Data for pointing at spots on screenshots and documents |
..........
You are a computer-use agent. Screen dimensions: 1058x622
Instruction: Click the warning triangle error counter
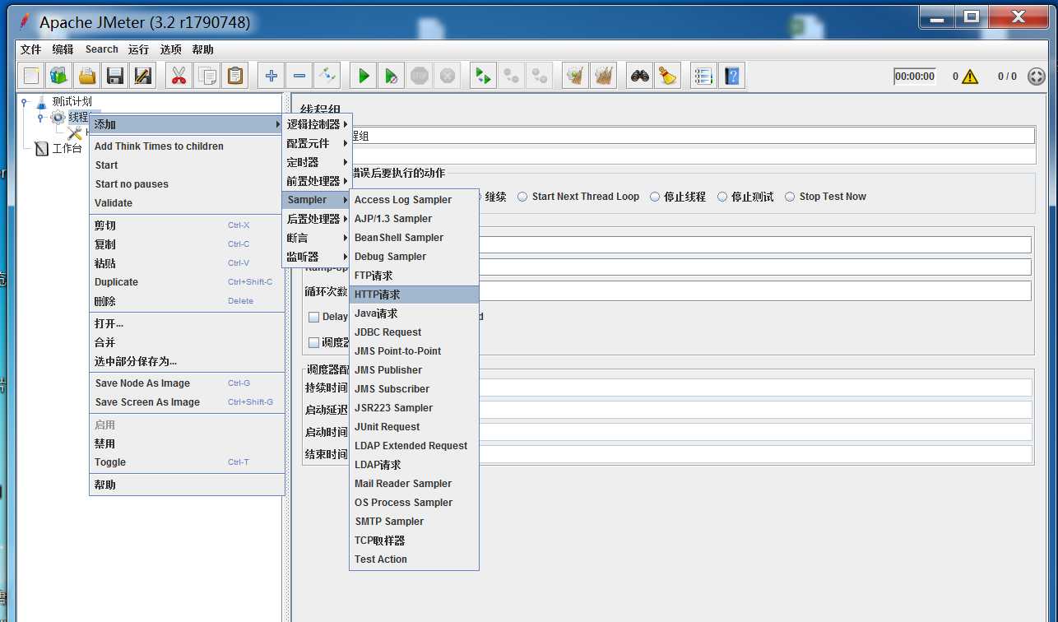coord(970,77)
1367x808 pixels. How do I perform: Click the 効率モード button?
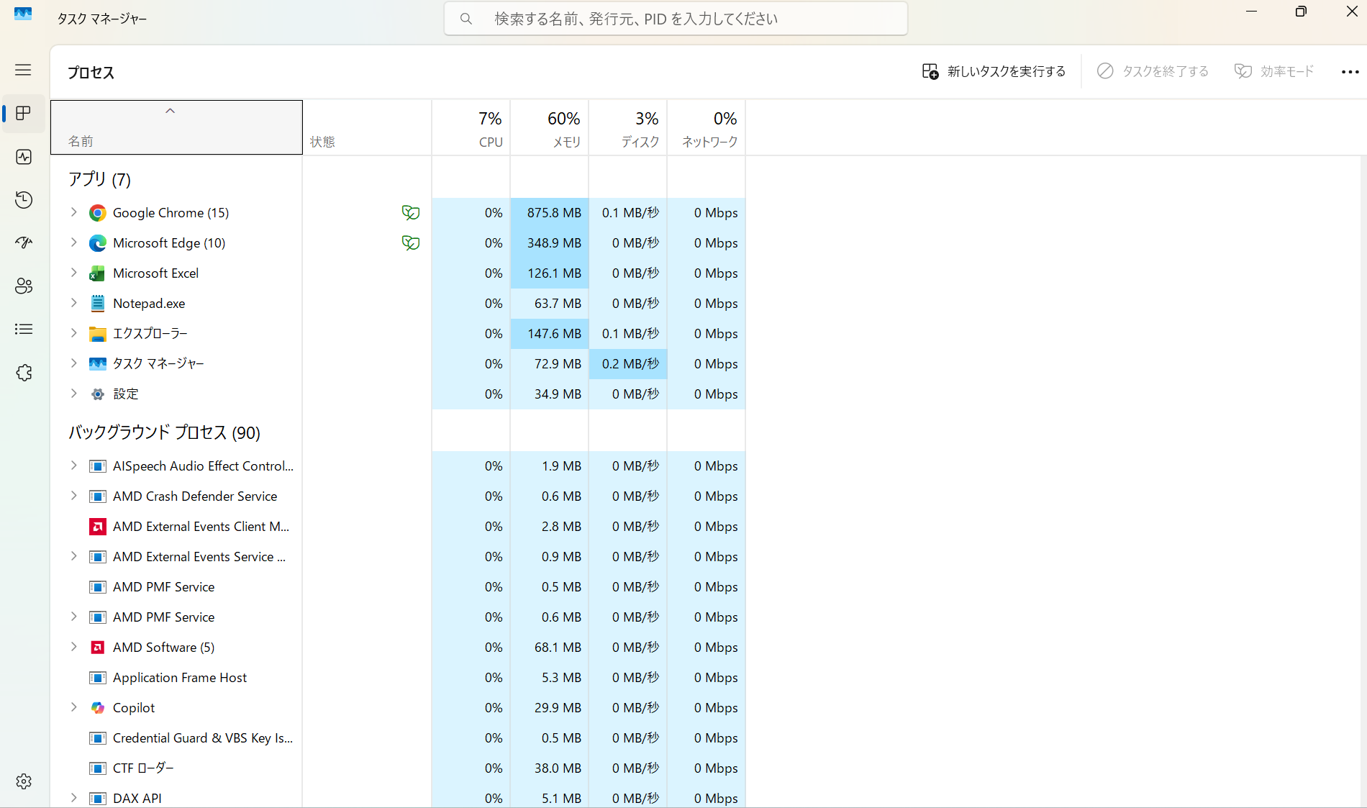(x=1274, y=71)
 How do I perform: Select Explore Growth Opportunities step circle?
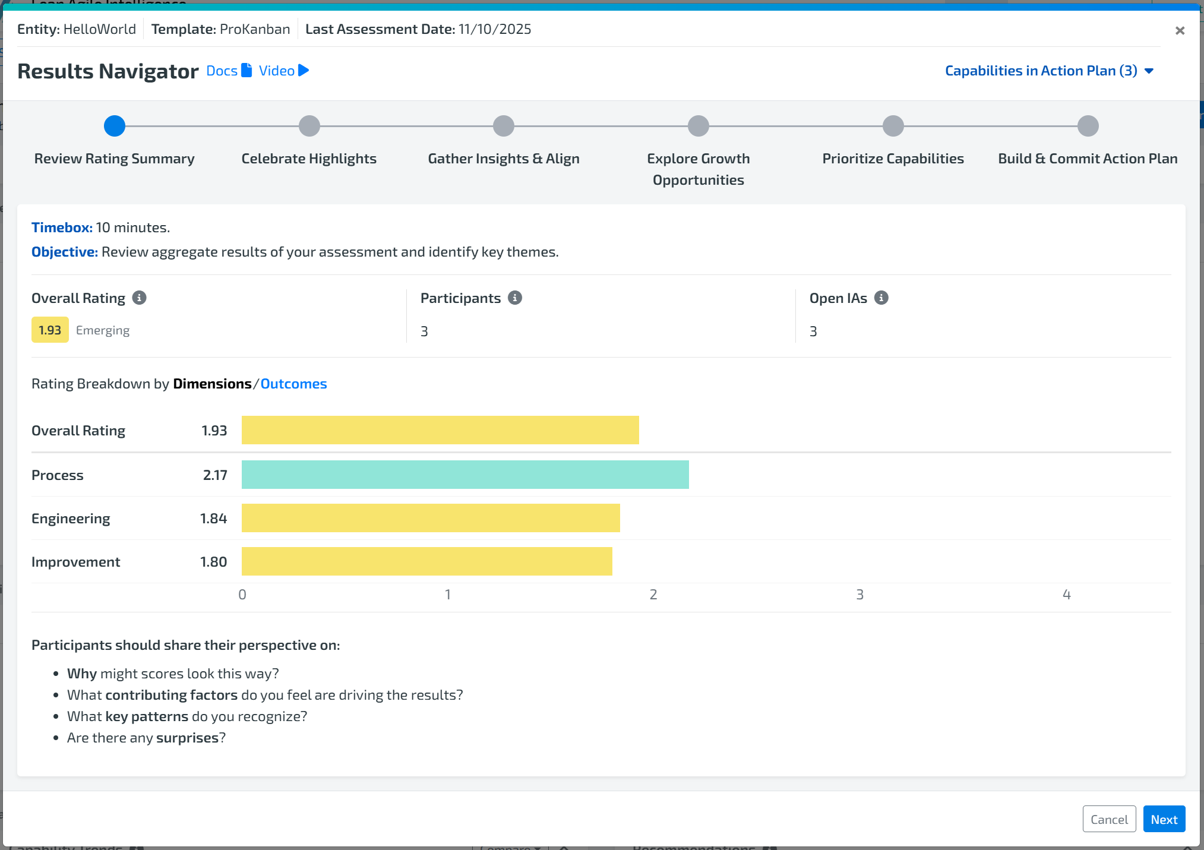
..........
Do this | Update the data above by changing every "Click" to "Press" and leaving everything else as it is. Don't include the pictures in your answer.

Expected answer |
You are a computer-use agent. Screen dimensions: 1058x622
Instruction: Press the warning triangle error counter
coord(970,77)
1367x808 pixels. How do I perform: Press the 効率モード button?
(x=1274, y=71)
 How do I perform: Select Explore Growth Opportunities step circle?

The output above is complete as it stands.